E-friends never waste your time with long, boring stories.   Regardless of how drawn-out their particular tale of woe might become, you don’t have sit there and listen.  The truth is, most people just scroll down to the end, type ‘awesome,” and move on.

E-friends never drag you off to places you don’t want to go.  When you live on the other side of the world, this never comes up on the panel – thank God.  So you don’t have to sweat the oboe recital, the fishing trip or what’s-her-name’s graduation – just to be polite.  All you have to do is make the right noises when your e-friends post the pictures.

They’re never mean to you.  E-friends are notoriously good-natured, and if they ever do go off the rails, all you have to do is delete them.

When e-friends talk about you behind your back, you’re never going to hear about it.

You don’t have worry about cleaning the house when e-friends come to visit.  In fact, you can talk to them in your pajamas if you so choose – and people frequently do.

You never have to put up with your e-friends’ annoying spouse, or know-it-all sister, or idiot dog who peed on your carpet or any of the other baggage IRL friends always bring along with them.

E-friends don’t force you make hard decisions like “Does this dress make me look fat?”  Normally, those photos are deleted long before they ever get to you.

E-friends never give you the flu.

E-friends don’t make promises they can’t keep.  Ganjit, from Chennai is never going to volunteer to help you move and then disappear the day the boxes are packed.  (I’m looking at you, Sam Newton!)
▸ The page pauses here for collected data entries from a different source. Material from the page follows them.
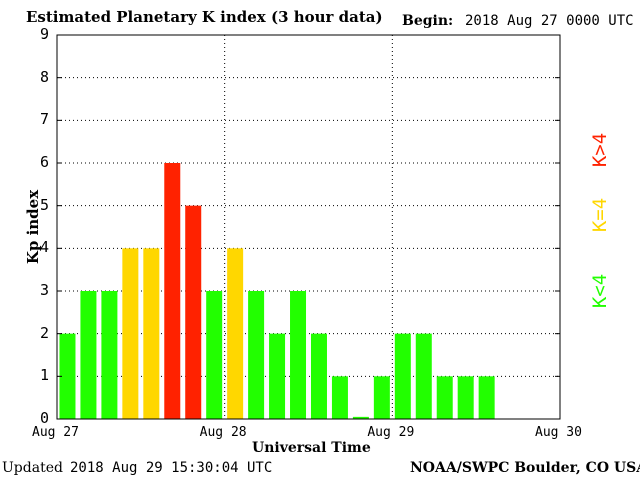 This screenshot has height=480, width=640. What do you see at coordinates (558, 432) in the screenshot?
I see `x-tick-label: Aug 30` at bounding box center [558, 432].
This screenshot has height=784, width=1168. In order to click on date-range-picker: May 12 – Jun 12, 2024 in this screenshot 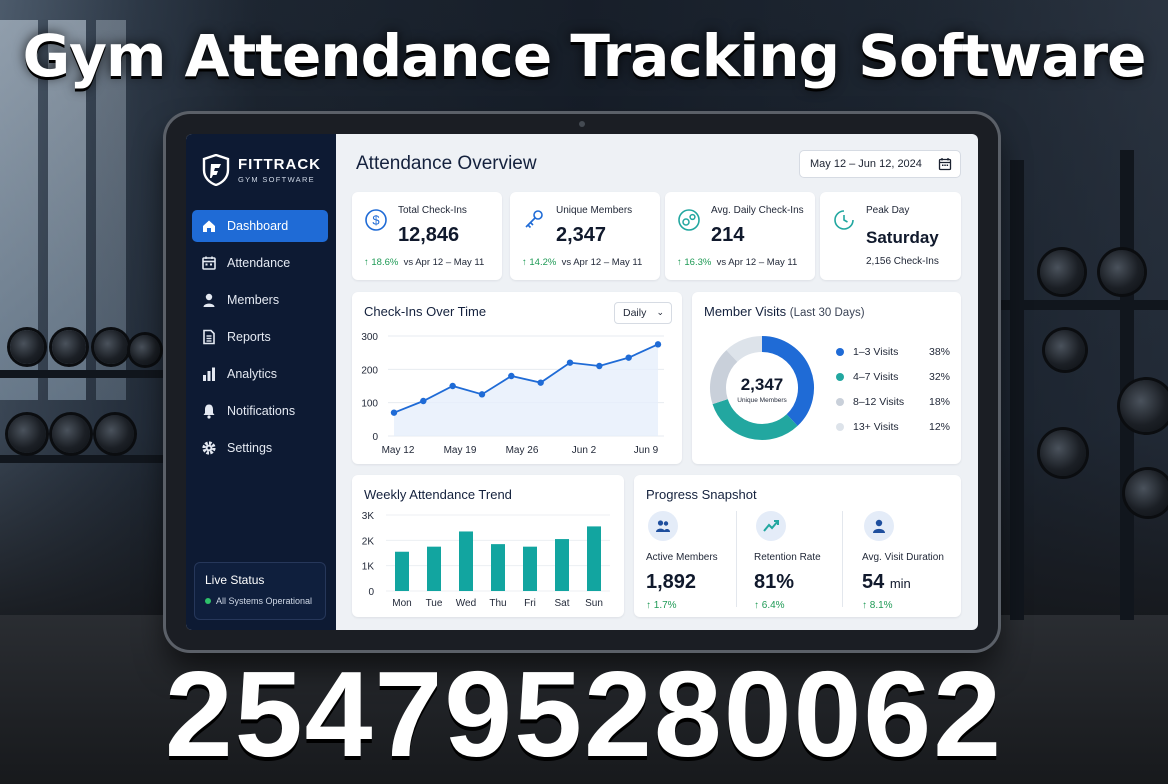, I will do `click(880, 164)`.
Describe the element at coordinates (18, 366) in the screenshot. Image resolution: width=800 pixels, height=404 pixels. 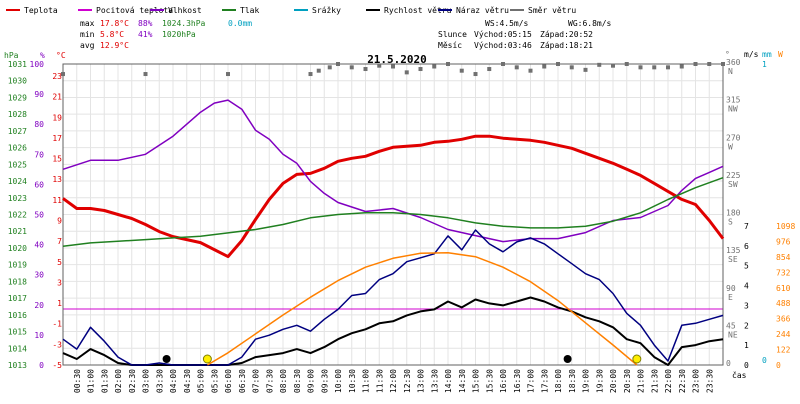
I see `hpa-tick: 1013` at that location.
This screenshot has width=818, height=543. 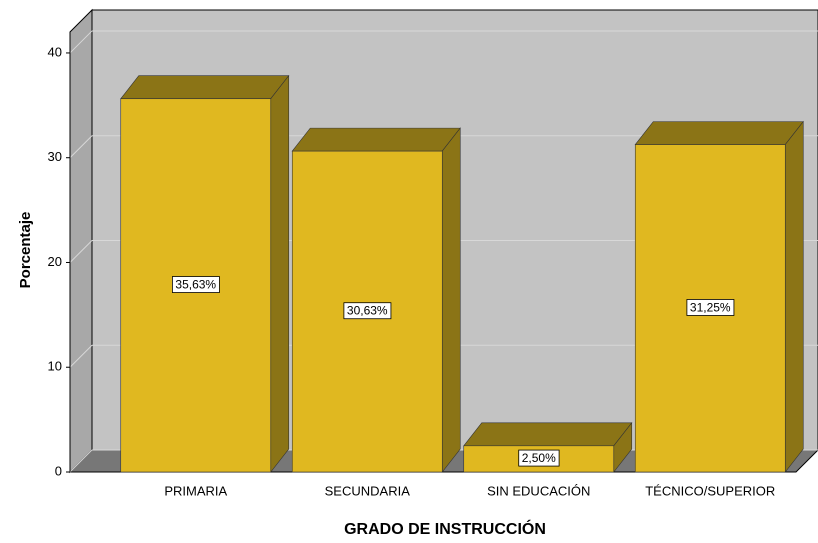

E-friends always listen.  When you’re talking to them they never get distracted by their phone – cuz you’re the one on the phone.

E-friends don’t borrow your stuff and forget to give it back.  You never have that awkward moment when you discover your e-buddy Betty is serving cake off a plate that she borrowed from you two Christmases ago.

But the best thing about e-friends is:

Age, gender, race, religion, nationality, income, etc., etc., etc. don’t make a damn bit of difference to e-friends.   They are the most egalitarian groups of people on this planet.  So, while most of the world is shouting and swearing and calling each other names, there are tons of little groups of e-friends, kicked back in various small corners of cyberspace, trying to get to know each other.  And that’s totally cool!